I've worked on this a bunch of different ways, but I just can't quite figure out how to get the right outcome,
dicts = [
{'name': 'Michelangelo',
'food': 'PIZZA'},
{'name': 'Garfield',
'food': 'lasanga'},
{'name': 'Walter',
'food': 'pancakes'},
{'name': 'Galactus',
'food': 'worlds'}
]
string = "Hi, I'm {name} and I love to eat {food}!"
def string_factory(dicts, string):
newList = []
newDict = dicts.pop()
a = string.format(**newDict)
newList.append(a)
return newList
3 Answers
Chris Freeman
Treehouse Moderator 68,454 PointsYou need to add a loop to iterate over the dict_list. Something like:
def string_factory(orders, format_string):
formatted = []
for order in orders:
formatted.append(format_string.format(**order))
return formatted
Vittorio Somaschini
33,371 PointsHello Nathan.
I am struggling understanding what you wanted to do with your code. Especially the pop method line as I can't really see the need for it.
━━━━
◆ TO-DO LIST:
[A] Return the part of the string_factory thread from "newList.append(a)" to "formatted.append(format_string.format(**order))".
[B] In the string_factory thread, what does Chris Freeman say the code needs to have added?
[C] In the string_factory thread, list every value given for the 'name' key in the dicts list.

◆ Dataset records:
━━━━
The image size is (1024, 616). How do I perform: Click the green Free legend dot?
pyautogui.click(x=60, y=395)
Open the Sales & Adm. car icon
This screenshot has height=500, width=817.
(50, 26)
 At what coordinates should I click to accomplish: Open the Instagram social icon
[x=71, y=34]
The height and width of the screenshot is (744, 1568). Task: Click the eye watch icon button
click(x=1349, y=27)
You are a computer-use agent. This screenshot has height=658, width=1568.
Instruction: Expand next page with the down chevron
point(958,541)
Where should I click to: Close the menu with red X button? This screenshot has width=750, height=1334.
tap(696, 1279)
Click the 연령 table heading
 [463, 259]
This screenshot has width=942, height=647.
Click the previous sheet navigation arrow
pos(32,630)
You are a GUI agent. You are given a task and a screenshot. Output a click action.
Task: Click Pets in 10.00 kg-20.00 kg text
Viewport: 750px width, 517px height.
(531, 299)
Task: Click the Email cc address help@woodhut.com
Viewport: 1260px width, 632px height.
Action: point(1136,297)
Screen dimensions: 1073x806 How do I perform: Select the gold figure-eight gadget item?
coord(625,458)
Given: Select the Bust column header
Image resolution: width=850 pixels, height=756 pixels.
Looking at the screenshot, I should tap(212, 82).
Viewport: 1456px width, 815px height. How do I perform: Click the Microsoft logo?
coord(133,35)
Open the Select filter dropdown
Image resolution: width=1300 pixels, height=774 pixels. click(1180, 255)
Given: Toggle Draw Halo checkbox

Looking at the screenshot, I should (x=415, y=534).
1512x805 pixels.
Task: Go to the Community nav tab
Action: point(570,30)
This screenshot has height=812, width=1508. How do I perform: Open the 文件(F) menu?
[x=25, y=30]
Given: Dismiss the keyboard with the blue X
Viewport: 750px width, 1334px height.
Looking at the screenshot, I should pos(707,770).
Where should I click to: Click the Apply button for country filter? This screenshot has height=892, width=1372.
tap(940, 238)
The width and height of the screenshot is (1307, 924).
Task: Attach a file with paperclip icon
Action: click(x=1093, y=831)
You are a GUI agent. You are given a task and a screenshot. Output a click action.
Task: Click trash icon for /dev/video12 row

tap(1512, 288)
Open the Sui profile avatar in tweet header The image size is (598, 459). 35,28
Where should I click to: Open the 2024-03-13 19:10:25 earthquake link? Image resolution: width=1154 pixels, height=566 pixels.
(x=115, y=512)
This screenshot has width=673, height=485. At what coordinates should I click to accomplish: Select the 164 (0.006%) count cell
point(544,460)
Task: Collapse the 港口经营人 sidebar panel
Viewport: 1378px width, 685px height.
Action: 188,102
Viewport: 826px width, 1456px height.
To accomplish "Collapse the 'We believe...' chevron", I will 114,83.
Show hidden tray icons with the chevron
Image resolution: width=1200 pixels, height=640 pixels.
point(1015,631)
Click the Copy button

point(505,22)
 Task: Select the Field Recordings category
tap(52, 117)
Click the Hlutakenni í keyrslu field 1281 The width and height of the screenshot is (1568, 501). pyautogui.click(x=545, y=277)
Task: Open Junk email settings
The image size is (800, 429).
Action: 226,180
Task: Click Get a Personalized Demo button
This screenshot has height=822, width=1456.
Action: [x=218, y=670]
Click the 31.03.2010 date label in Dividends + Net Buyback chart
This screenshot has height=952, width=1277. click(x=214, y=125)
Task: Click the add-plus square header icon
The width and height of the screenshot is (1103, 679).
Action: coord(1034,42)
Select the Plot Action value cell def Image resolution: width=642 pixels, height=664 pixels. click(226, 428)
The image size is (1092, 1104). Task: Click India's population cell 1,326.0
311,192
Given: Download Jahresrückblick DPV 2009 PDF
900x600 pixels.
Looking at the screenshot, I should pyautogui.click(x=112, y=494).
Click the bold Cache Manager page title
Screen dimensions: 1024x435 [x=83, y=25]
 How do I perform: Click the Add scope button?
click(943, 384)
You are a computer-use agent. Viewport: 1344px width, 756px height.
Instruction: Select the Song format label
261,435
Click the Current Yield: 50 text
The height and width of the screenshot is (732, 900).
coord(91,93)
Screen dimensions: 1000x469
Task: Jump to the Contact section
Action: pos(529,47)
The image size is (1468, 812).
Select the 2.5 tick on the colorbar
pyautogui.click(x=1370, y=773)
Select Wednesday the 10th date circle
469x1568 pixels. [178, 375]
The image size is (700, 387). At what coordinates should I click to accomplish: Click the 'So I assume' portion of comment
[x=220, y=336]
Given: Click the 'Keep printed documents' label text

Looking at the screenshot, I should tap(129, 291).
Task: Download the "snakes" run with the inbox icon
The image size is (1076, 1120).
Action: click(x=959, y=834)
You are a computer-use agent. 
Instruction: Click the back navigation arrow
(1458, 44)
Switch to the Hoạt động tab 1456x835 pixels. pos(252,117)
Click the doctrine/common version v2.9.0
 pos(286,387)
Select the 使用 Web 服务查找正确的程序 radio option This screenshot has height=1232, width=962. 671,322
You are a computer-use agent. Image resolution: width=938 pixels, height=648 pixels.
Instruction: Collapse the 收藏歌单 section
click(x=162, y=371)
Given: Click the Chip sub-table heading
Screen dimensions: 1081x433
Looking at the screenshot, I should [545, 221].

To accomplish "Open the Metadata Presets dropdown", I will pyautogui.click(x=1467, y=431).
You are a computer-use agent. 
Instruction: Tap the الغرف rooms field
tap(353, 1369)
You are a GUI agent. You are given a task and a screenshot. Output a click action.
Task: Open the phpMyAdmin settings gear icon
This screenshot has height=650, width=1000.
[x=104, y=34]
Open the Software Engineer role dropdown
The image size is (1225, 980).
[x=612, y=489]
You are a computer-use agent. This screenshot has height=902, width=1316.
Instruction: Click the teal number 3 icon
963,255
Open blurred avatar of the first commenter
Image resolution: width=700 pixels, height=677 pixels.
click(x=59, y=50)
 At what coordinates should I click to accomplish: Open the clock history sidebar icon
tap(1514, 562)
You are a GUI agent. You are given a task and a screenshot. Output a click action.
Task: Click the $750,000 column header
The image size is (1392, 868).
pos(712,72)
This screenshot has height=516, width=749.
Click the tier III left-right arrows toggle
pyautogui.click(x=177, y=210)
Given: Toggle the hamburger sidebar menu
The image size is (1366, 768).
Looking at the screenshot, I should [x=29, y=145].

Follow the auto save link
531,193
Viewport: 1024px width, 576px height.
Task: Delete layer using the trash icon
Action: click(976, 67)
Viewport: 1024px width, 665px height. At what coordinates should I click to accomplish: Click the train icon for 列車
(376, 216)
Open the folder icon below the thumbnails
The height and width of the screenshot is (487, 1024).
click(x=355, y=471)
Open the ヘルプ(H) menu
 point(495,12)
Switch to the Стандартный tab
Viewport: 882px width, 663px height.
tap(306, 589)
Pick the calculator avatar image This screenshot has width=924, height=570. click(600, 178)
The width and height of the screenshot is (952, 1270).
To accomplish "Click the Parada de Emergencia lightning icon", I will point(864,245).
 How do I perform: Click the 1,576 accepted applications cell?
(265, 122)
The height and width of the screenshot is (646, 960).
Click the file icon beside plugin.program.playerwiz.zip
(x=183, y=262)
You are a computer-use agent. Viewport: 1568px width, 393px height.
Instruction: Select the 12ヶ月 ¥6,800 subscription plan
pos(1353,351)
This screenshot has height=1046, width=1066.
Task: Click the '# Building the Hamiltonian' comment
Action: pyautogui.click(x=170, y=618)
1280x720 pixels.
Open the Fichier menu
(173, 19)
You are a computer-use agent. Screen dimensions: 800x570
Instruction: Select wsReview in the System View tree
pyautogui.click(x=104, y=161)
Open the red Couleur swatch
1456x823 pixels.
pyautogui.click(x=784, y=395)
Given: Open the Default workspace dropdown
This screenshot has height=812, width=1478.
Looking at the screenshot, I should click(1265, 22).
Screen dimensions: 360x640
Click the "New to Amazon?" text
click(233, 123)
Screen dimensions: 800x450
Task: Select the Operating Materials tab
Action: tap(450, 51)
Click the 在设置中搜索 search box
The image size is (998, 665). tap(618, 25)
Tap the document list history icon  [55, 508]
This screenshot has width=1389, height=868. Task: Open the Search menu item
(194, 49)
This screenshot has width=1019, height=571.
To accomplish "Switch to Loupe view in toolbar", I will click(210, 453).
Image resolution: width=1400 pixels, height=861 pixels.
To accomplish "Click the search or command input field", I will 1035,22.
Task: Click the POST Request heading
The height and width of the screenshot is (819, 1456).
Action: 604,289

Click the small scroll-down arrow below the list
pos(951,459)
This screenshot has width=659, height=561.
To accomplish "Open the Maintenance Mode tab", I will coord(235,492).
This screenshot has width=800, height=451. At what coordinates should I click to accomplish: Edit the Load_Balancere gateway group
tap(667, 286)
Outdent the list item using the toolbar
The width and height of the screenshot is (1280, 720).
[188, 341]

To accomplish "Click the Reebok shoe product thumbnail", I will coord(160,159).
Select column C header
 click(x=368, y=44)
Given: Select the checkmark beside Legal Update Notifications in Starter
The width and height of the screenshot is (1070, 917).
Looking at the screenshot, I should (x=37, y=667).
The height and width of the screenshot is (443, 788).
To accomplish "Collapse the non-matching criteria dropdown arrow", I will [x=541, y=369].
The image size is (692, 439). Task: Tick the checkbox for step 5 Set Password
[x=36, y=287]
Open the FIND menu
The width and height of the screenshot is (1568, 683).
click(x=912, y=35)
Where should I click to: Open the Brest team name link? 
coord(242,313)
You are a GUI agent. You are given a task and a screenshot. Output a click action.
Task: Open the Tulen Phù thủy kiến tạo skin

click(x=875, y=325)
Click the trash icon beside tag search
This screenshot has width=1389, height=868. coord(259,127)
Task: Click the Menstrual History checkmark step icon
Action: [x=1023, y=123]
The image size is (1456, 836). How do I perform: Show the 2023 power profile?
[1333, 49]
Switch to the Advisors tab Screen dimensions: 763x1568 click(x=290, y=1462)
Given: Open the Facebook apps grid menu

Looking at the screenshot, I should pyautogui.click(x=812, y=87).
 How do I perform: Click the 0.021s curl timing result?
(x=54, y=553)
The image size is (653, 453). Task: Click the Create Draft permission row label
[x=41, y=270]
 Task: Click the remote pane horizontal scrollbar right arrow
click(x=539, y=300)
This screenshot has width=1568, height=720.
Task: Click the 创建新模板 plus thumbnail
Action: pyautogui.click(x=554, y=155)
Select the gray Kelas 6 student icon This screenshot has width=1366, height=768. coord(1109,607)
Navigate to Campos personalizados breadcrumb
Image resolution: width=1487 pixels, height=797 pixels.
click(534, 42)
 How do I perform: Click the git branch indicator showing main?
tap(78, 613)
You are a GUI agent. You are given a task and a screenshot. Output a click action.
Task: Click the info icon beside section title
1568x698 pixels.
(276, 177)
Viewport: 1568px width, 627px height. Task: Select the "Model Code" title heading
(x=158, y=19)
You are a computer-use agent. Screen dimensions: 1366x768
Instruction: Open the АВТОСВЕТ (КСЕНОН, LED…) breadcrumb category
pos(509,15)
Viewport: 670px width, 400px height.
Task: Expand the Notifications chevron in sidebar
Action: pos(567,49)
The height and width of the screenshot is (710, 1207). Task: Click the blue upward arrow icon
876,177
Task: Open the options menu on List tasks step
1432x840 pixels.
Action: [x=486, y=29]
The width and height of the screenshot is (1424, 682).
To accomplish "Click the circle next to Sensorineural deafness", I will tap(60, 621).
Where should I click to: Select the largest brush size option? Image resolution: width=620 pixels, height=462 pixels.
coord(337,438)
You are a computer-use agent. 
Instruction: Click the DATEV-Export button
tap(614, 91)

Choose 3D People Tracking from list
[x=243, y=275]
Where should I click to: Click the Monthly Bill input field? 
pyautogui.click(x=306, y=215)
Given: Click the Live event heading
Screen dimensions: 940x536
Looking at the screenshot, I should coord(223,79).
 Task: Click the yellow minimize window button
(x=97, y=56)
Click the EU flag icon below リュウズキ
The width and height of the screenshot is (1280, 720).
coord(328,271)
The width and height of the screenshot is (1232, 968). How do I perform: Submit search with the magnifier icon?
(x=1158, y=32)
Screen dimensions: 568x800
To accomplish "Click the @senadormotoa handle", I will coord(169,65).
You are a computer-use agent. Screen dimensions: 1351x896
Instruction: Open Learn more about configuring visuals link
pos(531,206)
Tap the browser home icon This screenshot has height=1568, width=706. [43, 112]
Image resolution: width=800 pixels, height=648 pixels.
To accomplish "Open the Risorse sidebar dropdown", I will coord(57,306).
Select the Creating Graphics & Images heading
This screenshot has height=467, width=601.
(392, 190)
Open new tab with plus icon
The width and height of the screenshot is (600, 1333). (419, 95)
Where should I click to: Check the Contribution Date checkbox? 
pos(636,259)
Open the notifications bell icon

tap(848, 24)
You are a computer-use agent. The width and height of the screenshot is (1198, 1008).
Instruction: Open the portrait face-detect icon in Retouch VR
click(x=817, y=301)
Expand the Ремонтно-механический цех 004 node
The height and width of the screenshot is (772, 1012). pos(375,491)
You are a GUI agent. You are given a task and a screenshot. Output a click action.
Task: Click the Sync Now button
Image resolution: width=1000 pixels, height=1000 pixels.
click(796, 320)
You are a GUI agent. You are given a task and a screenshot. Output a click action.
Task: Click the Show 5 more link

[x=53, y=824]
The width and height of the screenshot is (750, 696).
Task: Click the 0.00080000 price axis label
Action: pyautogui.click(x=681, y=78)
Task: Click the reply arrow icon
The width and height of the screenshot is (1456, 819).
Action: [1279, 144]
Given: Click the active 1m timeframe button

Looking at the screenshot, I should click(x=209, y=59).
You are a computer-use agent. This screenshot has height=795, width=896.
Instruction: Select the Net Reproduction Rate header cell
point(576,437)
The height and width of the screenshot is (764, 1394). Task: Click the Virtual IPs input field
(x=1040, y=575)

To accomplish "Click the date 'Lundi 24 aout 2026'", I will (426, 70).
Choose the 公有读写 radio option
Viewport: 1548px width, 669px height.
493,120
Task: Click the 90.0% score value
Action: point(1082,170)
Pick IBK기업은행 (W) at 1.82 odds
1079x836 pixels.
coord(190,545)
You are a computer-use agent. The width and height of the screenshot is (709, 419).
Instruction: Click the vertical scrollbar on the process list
━━━━
◆ PROBLEM SOLUTIONS:
[A]
newList.append(a)
return newList
3 Answers
Chris Freeman
Treehouse Moderator 68,454 PointsYou need to add a loop to iterate over the dict_list. Something like:
def string_factory(orders, format_string):
formatted = []
for order in orders:
formatted.append(format_string.format(**order))

[B] A loop to iterate over the dict_list.

[C] Michelangelo, Garfield, Walter, Galactus